For saving space and soil, this method also has several
other benefits, including no soil-borne diseases, no
weeds to pull and no soil to till, run-of-the-mill side
benefits of soil-less gardening.

Homemade Hydroponics

Homemade hydroponics wick system

Water works/wick hydroponics systems are probably the most basic form of hydroponics kits available. The way they function is fairly simple to understand. The roots of the plants are constantly submerged under water and a pump is used with an airstone to provide aeration.

Water works systems do not provide proper aeration of the roots. To allow roots to breath, a pump must be used, usually an external one connected to an air line running into the reservoir. At the other end of the tube is an airstone that gently diffuse oxygen into the reservoir tank.

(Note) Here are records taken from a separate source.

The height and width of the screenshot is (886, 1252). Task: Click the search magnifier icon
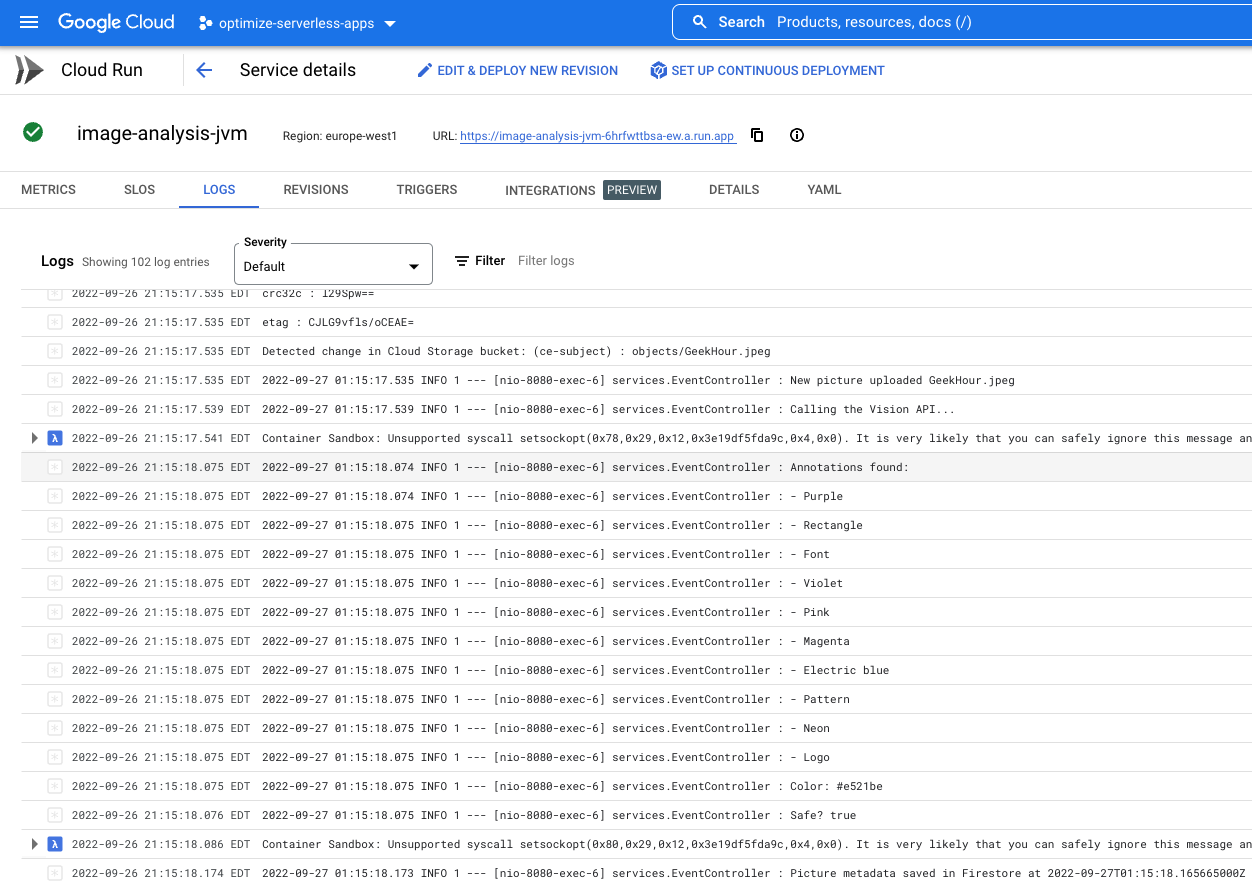699,22
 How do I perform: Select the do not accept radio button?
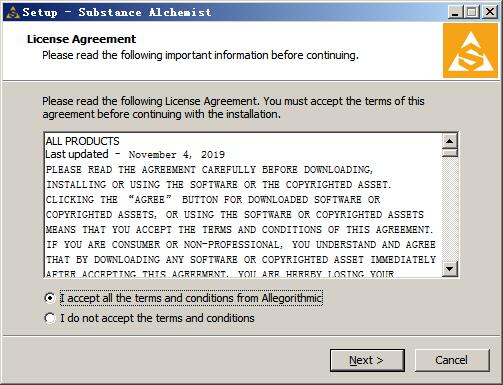[x=50, y=318]
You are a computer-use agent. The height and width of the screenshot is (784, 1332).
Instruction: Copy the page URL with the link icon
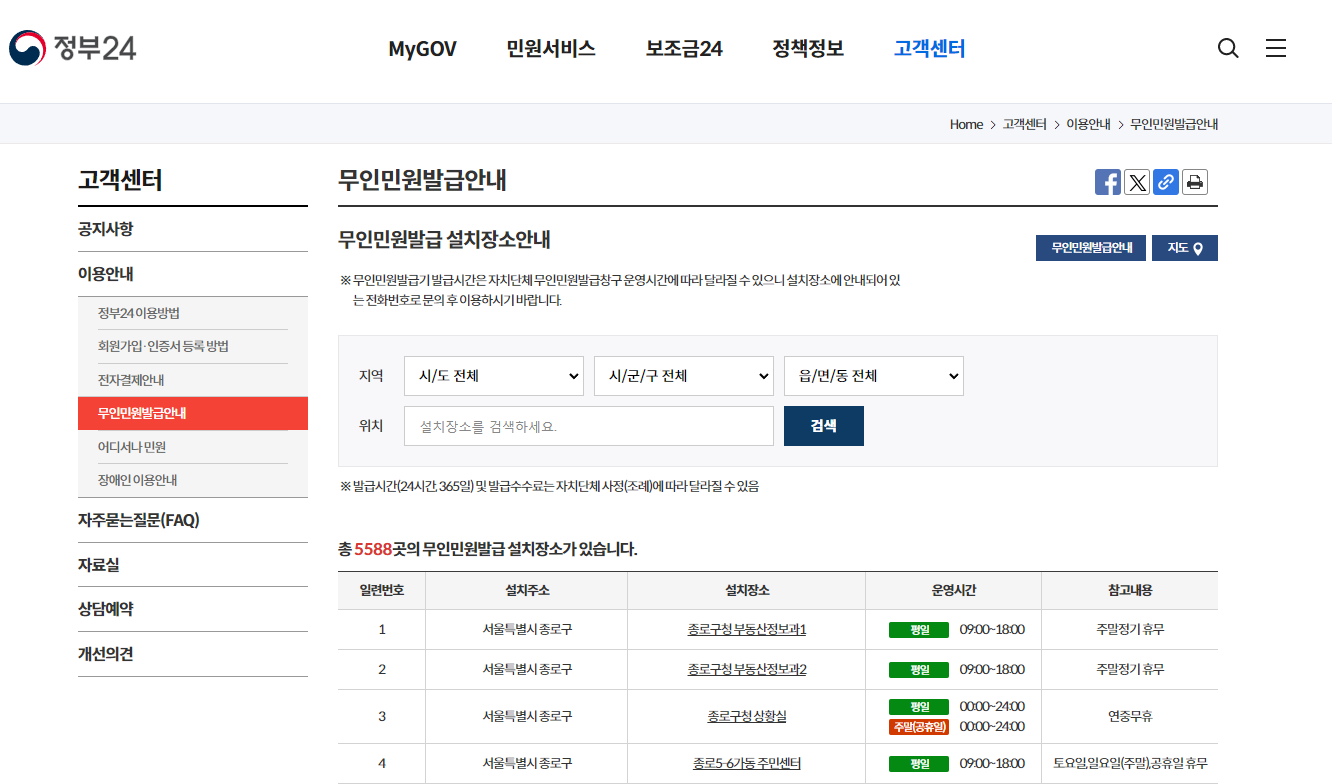[x=1166, y=182]
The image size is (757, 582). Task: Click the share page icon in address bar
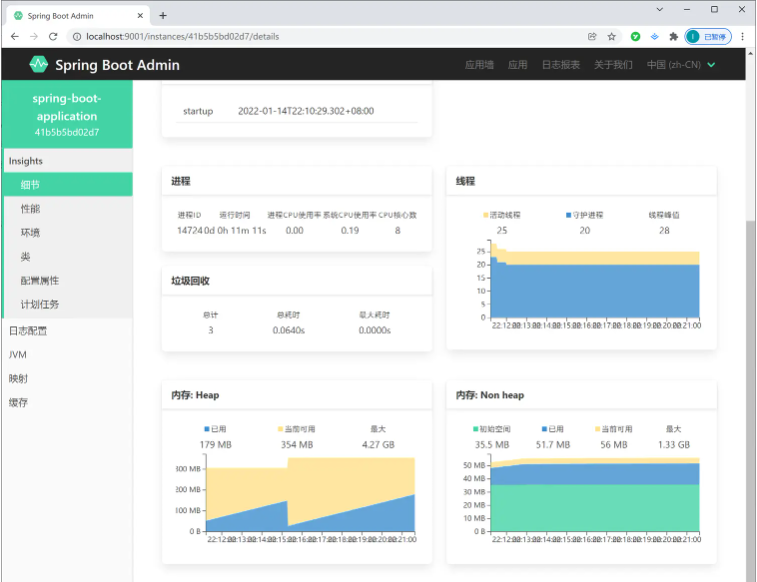592,37

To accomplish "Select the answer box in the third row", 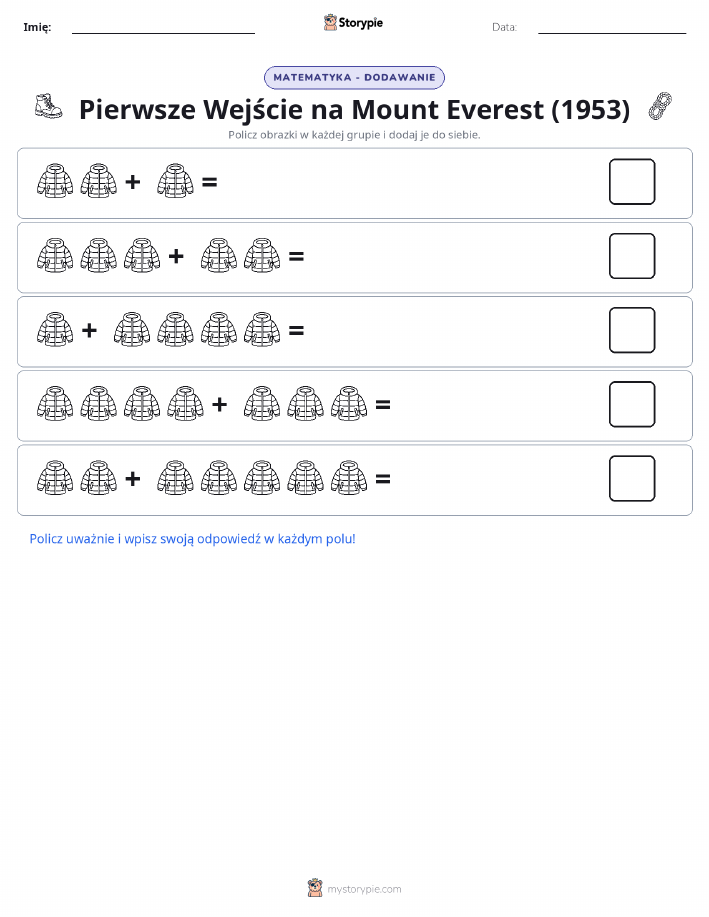I will (632, 330).
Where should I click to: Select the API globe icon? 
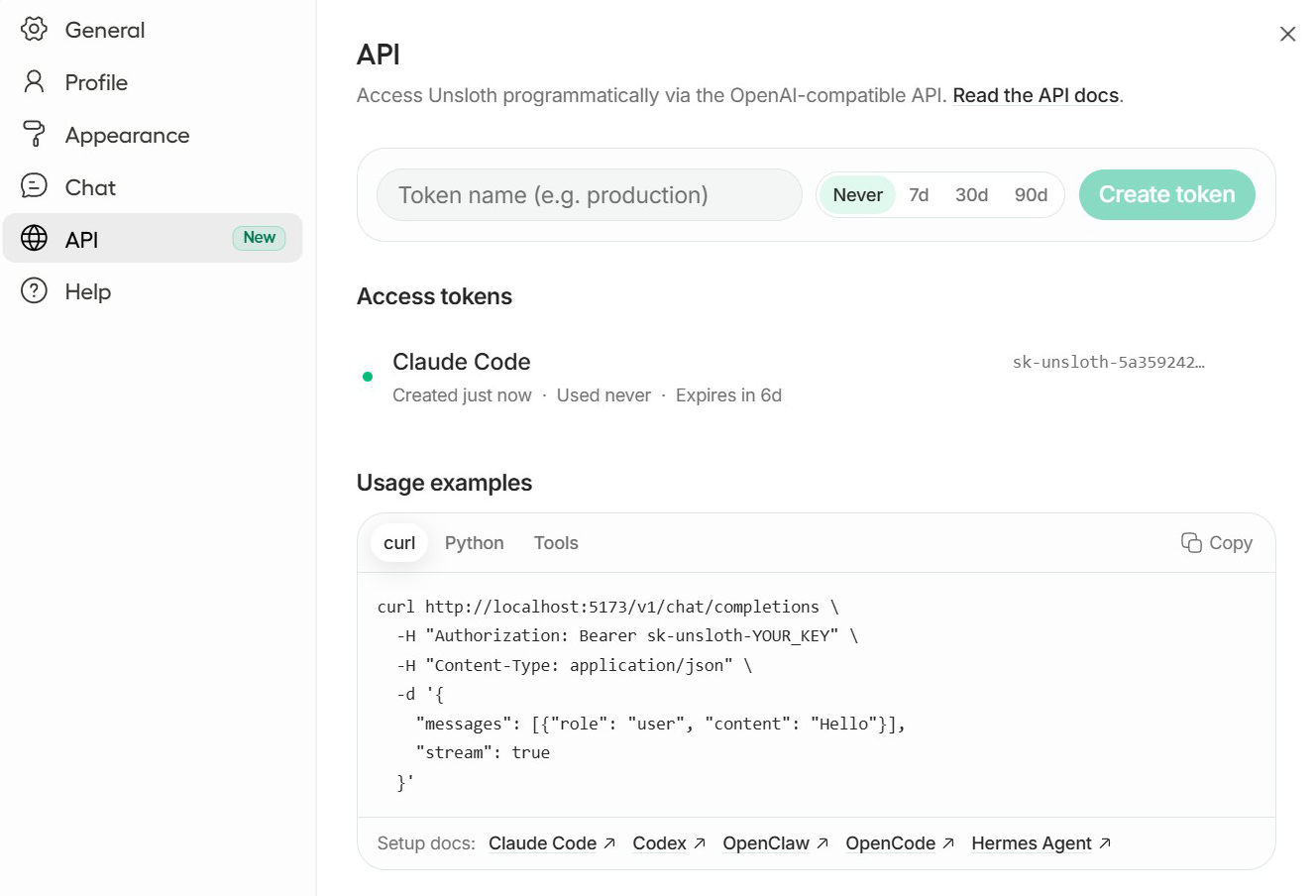click(34, 238)

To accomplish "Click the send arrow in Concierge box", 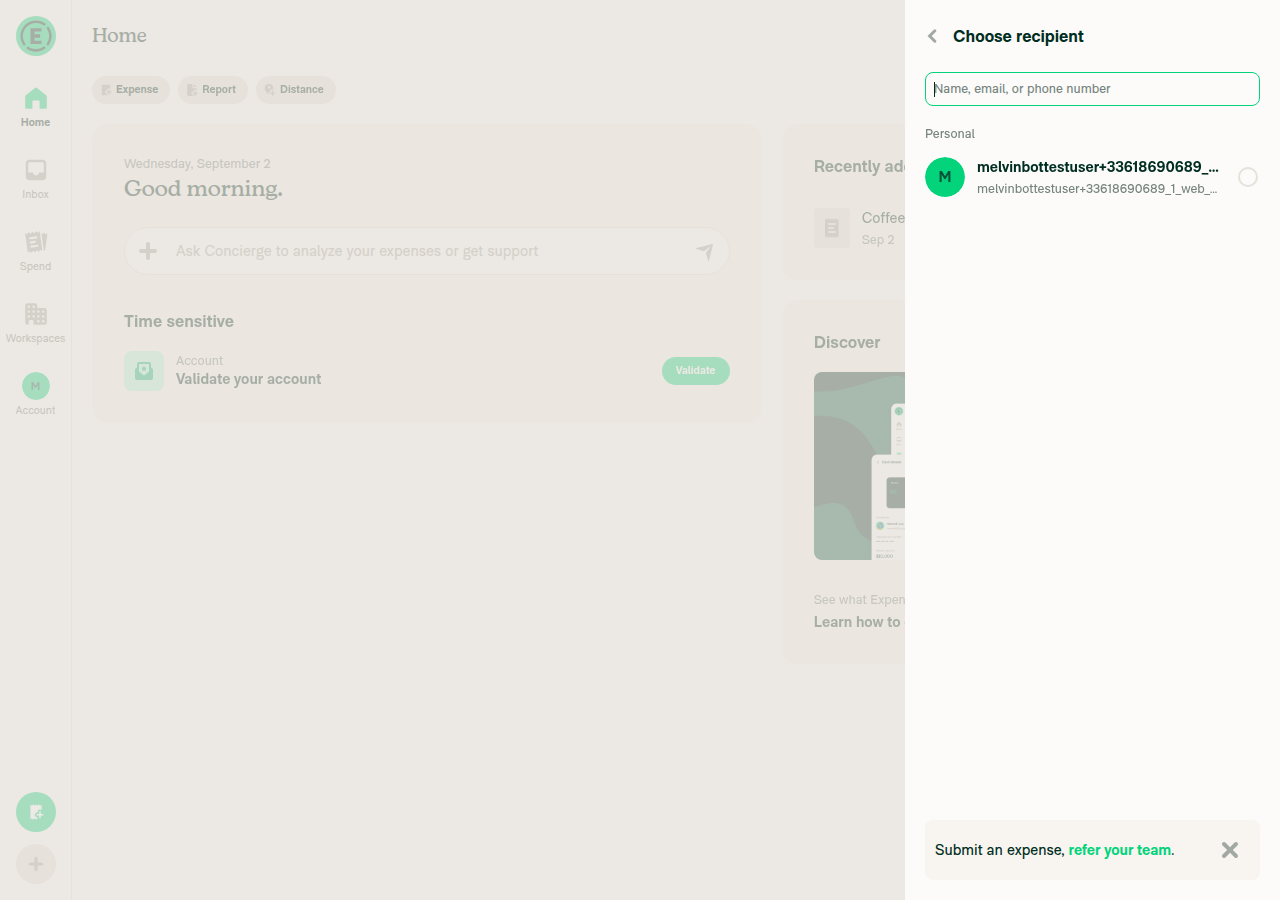I will point(705,251).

Water works usually utilize grow rocks, rockwool or a combination of both mediums to grow plants and keep them up-right and sturdy. Water works can be classified as a wick system because wick strips are generally placed in the planters (net pots) to pull nutrient from the reservoir to feed the upper root system. When you submerge the planter into the reservoir, the wick strip will transport water from the reservoir to feed the part of the roots that is not submerged under water or the roots growing at the top level of the root system.

Water works hydroponics systems, such as, Emily's Garden kit is a good choice for beginners and hobby gardeners'. The system is easy to use and maintain. Simply fill the reservoir with nutrient solution, plug in pump and your all set. The only thing you need to do periodically is replenish the reservoir once the nutrient solution falls below the water lever indicator.

Water works hydroponics systems are not the most advanced, however, it will get the job done and the system is great for beginners and hobby Gardeners. Water works may cause root rot and other problems because the roots are in water for longer than they need to be and is not recommended for large or long term plants.

Submerging plant roots into water for a long period of time will usually kill the plant or slows growth. Air stones will aerate the roots, but some plants may still die because of soaking up too much water.

One of the few crops that would be "perfect" for water works hydroponics systems is lettuce. Lettuce is a crop that loves water and plenty of it. Lettuce growers should have great results using this hydroponics technique.